第25号(平成27年6月号)
良い麻薬
もとゆき会幹事 田村 典朗
麻薬といえば、関連著作も多い藤井先生のまさに得意分野です。
ところで歳を重ねてきますとどこかしら体にほころびが出てきて、まず症状として感じられるもののひとつが“痛み"ではないでしょうか。
日本では“痛み"はがまんすることが美徳であるとする考え方もあるようですが、欧米では薬を使ってコントロールすることがより一般的に行われています。痛みを感じながら生活するよりは、適切に痛みを抑え活発にまた気持ちも晴れやかに生活する方がよいであろうことは容易に想像できます。
現在、日本人の死因の第一位は悪性新生物(がん)であり、特にその痛みは激しいものです。そのために必要となる強力な鎮痛剤の中には麻薬に分類される成分もあり、さらにこれまでになかった成分や剤型が使えるようになってきています。それ自体はとてもよいことです。しかしながら、薬ですので当然副作用もありますし、未だに医療用麻薬を使用すると中毒になる、寿命を縮めるといった誤解を持たれている方が少なからずいらっしゃるようで、今後も国や学会のみならず社会全体での正しい理解の普及が必要です。

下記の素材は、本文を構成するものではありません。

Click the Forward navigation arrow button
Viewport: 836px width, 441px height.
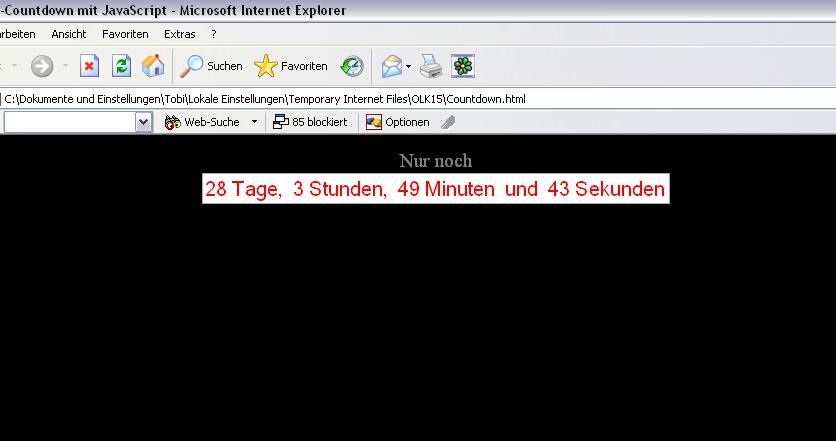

一方、麻薬ですから適切な目的以外に使用すれば、大きな社会問題になりかねません。例えば、米国では政府による規制に加え、製薬会社が乱用防止対策を施した製剤を開発するなど様々な対策が行われていますが問題の解決にはなかなか至らないようです。
このような状況を踏まえ、今後日本では医療用麻薬が必要な患者さんの手にきちんと届くようにすることと同時に副作用や乱用といった麻薬の負の面が顕在化しないようにするための管理や規制、それらを支える新しい薬の開発、製剤学的な工夫、ICTの活用などの技術基盤の整備などの絶妙なバランスが求められます。
現在文部科学省で科学技術などを担当されており、厚生労働省でのご経験も豊富な藤井先生には今後とも患者さんへの福音のためにも是非ご活躍いただきたいと思います。麻薬の良い面が正しく理解され、広く私たちの生活の中で活用されることを願っております。